Di sebuah desa di kaki Gunung Rinjani, terdapat sebutan untuk masyarakat yang tinggal di sana yaitu masyarakat yang menganut Islam Wetu Telu. Masyarakat menganggap mereka menjalankan ibadah shalat hanya tiga kali, padahal hal itu adalah keliru. Ritual ini kerap disalahpahami, sehingga dianggap sebagai agama sempalan Islam. Desa yang kabarnya masih melestarikan pratik peribadatan wetu telu adalah Karang Bajo.
Berbagai stigma berkembang soal masyarakat adat ini. Beberapa yang paling populer misalnya Wetu Telu merupakan percampuran agama Hindu, Islam, dan Buddha. Itu pun diwakilkan oleh penghulu adat, serta mengukur keislaman hanya dari syahadat, pantang makan babi dan alkohol, serta berkhitan bagi kaum lelaki.

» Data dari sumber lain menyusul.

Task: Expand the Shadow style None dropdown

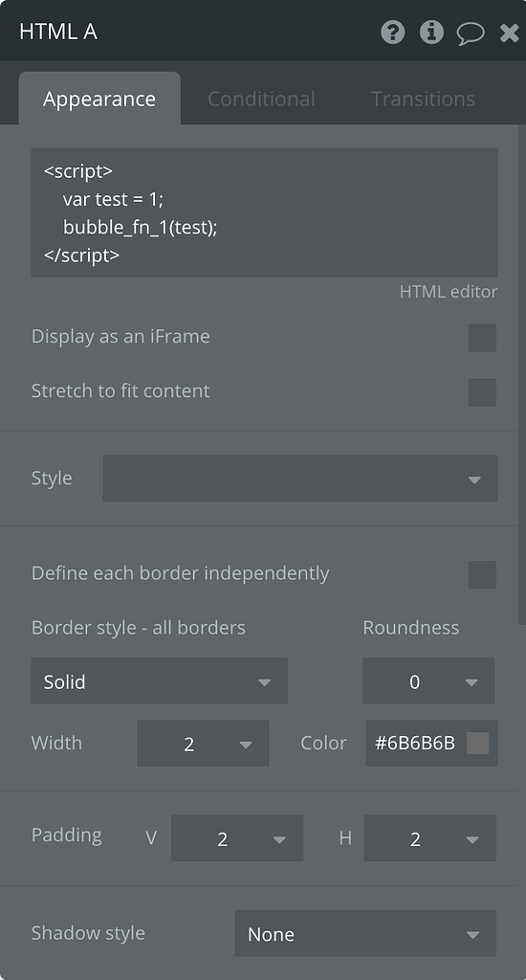Action: pos(365,933)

Jika kita merujuk sumber sekunder, Wetu Telu dimaknai sebagai sinkretisme Hindu dan Islam. Praktik peribadatan warga Sasak di desa Bayan karenanya, dicap sebagai sempalan mazhab Sunni maupun Syiah penduduk Indonesia. Mendengar penjelasan Junan, di pikiran saya Wetu Telu sama belaka seperti Kejawen di Jawa Tengah-Jawa Timur, maupun praktik Sunda Wiwitan di Jawa Barat—praktik beragama sinkretis yang oleh rezim Orde Baru kemudian dikategorikan sebagai "aliran kepercayaan", bukan agama.

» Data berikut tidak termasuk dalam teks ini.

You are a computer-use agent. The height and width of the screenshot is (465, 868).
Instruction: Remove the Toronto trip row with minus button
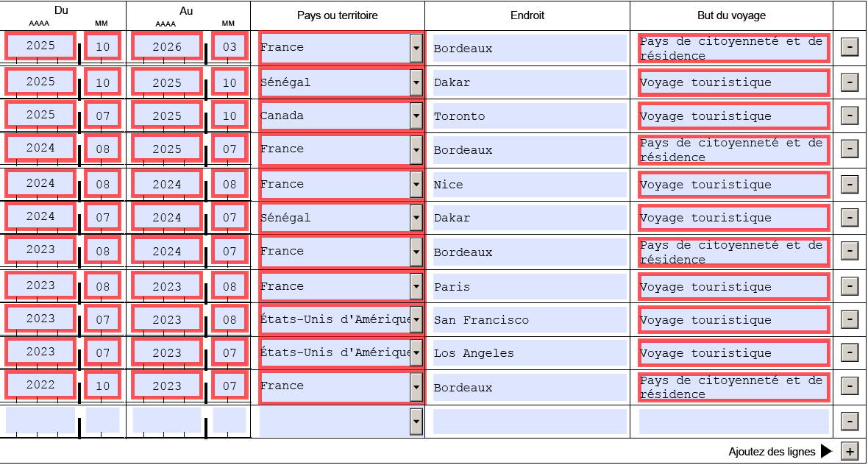pos(849,116)
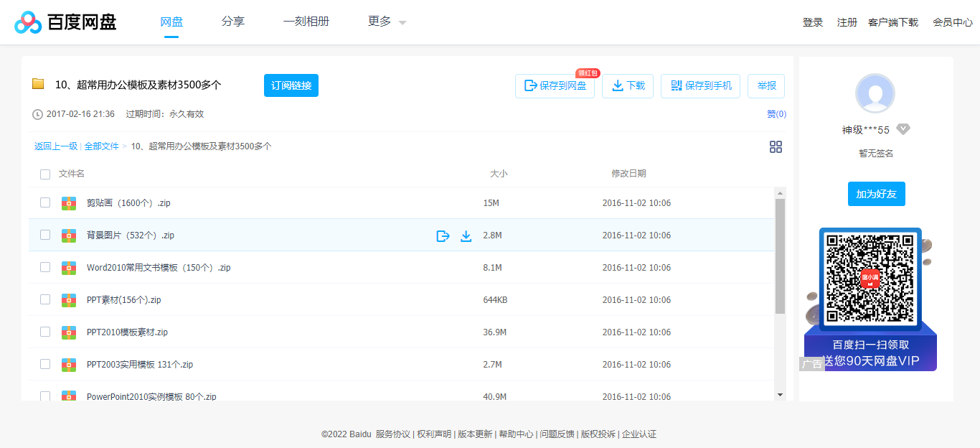The width and height of the screenshot is (980, 448).
Task: Check the checkbox for Word2010常用文书模板
Action: 45,267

Dalam Buku Dari Bayan untuk Indonesia Inklusif , yang dibuat masyarakat Bayan untuk mendobrak stigma wetu telu, dijelaskan Van Baal cuma menggambarkan kondisi masyarakat Bayan yang memahami Islam sesuai dengan apa yang pertama kali dipahami dan diajarkan, yakni Islam tradisonal. Dalam perkembangannya, wetu telu identik sebagai budaya lokal dan filosofi masyarakat Bayan yang lekat dekat anasir ajaran Islam.
Wetu Telu menurutnya bukan agama dan bukan adat, melainkan konsep filosofis. Wetu telu ini memandang keberadaan manusia ada di dalam tiga alam. Pertama alam rahim atau kandungan, kedua alam dunia dan ketiga alam akhirat. Ketiga unsur inilah yang memenuhi dunia dan alam semesta ini, yang mengisi dunia ini.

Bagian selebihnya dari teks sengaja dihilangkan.